▶ _WHAT YOU WILL DO_
**a.** Print everything in the restless legs forum thread from "Our health care" down to "the right amounts.".
**b.** In the restless legs forum thread, what does SRL say triggered their RLS?

▶ _PASSAGE PROVIDED_
[Start of section]

Our health care system is a good one, she is covered for all conventional medical treatment. But herbalism - it costs. I'll make enquiries, though. I know of a very good local therapist; if we can get the right paperwork, she might be able to even get a herbalist's care on our health system. Meanwhile - sunlight is good. So is sun exposure (safe sun exposure). And sleep, of course. At the right time and in the right amounts.

I'll keep you posted.

Marg
 

SRL

Active Member
Marg, I had RLS for a time and it threw me for a curve--sleeplessness, anxiety, a feeling of unwellness, etc. When did hers onset? Mine was triggered by medications for high blood pressure but even when I discontinued that medication symptoms didn't completely disappear until I'd been off of caffiene completely for 6 weeks.

One thing that did help was a weighted blanket on my legs.
 

Marguerite

Active Member
It's summer here, so weighted blanket could be an issue. Thanks for the tip, though. Her restless leg problems were not associated with any medications, I don't think, although I do think the new antidepressant has made it a lot worse. She doesn't have caffeine, doesn't like coffee and doesn't drink cola. I don't think she does anyway.

[End of section]

Data entries
[Start of section]

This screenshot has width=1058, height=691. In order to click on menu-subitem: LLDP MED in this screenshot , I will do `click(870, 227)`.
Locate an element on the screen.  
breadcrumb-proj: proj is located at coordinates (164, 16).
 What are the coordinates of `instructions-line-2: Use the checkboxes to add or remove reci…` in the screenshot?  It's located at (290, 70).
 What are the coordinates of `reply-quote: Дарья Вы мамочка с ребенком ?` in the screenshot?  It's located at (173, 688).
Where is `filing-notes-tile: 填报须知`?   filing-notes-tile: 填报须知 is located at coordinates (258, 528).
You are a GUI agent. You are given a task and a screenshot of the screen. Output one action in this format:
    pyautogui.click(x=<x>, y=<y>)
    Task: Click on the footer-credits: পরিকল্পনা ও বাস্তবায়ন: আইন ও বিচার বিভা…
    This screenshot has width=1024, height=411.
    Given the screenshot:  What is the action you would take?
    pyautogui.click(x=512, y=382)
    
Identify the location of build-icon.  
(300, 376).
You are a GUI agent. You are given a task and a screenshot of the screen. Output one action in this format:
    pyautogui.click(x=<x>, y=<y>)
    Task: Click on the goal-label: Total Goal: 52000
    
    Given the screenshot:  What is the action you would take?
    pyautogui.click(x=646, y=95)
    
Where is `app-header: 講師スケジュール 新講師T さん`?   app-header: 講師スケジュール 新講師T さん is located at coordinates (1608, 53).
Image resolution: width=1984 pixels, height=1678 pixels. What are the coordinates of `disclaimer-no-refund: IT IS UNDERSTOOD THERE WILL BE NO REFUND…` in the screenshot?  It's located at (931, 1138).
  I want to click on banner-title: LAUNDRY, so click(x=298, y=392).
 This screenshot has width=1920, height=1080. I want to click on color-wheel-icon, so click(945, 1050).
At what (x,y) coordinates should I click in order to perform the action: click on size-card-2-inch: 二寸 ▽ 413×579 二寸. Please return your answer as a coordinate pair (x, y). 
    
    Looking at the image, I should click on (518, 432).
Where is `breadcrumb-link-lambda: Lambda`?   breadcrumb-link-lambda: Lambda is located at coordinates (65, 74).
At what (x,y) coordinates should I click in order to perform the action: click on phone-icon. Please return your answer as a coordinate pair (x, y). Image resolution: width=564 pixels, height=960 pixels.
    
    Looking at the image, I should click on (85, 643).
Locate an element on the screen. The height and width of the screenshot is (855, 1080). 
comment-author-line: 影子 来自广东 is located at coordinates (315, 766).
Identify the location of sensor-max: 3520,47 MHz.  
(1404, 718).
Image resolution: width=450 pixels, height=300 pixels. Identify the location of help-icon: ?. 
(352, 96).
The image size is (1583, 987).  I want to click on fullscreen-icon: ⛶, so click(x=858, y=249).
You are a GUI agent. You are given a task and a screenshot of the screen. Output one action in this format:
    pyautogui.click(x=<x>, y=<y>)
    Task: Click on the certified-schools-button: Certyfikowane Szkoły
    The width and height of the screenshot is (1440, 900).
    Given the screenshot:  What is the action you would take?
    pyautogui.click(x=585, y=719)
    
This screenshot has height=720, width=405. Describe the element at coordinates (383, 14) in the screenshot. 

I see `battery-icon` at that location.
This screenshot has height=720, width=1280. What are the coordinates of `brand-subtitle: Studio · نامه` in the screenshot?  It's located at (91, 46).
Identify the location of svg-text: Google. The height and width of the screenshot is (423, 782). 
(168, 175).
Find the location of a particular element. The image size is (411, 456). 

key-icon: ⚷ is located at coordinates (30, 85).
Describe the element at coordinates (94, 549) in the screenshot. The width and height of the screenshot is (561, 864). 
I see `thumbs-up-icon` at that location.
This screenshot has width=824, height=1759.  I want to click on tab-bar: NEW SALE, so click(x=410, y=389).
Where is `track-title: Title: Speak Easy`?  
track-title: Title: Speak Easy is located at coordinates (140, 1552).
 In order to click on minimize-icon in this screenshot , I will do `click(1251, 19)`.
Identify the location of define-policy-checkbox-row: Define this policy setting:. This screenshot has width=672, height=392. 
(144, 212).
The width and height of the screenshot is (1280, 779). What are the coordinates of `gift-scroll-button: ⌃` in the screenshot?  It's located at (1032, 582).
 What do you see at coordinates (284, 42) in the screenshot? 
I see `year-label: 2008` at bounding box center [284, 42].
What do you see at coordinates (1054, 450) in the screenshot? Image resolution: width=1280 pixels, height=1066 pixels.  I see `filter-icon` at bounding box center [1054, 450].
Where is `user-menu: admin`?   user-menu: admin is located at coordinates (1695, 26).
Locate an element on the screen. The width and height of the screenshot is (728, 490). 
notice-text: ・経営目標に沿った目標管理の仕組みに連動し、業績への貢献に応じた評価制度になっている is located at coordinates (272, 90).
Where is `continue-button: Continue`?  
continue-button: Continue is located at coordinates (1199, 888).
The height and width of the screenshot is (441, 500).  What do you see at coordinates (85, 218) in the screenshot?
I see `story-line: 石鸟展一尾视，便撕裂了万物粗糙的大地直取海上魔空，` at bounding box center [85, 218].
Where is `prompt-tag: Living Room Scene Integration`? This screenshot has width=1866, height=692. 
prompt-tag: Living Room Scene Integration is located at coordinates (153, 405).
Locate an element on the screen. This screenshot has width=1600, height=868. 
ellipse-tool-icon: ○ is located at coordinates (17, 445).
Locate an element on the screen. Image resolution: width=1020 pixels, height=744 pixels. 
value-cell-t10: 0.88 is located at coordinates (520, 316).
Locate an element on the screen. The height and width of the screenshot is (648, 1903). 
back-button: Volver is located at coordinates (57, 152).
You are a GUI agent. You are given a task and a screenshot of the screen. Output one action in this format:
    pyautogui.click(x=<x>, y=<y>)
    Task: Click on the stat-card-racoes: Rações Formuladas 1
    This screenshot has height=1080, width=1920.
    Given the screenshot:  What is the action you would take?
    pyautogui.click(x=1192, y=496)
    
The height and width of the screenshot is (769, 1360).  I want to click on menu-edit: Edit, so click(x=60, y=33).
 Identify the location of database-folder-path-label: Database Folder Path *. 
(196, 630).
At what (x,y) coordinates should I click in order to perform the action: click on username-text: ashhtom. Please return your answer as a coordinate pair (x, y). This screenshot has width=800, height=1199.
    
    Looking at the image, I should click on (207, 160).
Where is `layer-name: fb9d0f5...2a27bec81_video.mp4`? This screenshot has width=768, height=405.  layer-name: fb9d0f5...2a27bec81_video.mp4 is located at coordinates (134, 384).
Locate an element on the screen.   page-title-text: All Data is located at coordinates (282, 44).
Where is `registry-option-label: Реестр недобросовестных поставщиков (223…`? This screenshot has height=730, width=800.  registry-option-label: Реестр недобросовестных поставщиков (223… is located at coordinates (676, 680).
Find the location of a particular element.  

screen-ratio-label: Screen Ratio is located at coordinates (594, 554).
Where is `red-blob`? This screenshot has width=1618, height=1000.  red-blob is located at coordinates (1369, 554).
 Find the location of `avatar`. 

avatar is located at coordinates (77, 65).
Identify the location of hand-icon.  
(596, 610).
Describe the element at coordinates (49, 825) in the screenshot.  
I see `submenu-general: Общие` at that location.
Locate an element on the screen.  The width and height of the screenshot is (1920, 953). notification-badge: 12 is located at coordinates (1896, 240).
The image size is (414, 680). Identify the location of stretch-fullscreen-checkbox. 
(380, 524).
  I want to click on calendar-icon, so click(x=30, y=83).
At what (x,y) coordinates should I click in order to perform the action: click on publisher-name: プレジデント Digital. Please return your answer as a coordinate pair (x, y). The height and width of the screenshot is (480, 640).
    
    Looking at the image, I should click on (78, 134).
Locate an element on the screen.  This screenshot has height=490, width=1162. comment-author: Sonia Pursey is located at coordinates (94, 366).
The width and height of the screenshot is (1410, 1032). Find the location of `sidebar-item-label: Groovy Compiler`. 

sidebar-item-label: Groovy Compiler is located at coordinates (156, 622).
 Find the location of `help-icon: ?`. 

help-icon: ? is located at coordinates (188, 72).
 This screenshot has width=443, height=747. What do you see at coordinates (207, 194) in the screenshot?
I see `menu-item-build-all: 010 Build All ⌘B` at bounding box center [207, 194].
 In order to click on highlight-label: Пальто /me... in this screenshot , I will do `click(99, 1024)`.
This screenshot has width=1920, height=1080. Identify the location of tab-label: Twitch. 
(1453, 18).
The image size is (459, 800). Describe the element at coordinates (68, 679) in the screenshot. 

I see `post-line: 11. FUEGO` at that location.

[End of section]

▶ _ANSWERS TO THE PROBLEMS_
**a.**
Our health care system is a good one, she is covered for all conventional medical treatment. But herbalism - it costs. I'll make enquiries, though. I know of a very good local therapist; if we can get the right paperwork, she might be able to even get a herbalist's care on our health system. Meanwhile - sunlight is good. So is sun exposure (safe sun exposure). And sleep, of course. At the right time and in the right amounts.

**b.** Medications for high blood pressure.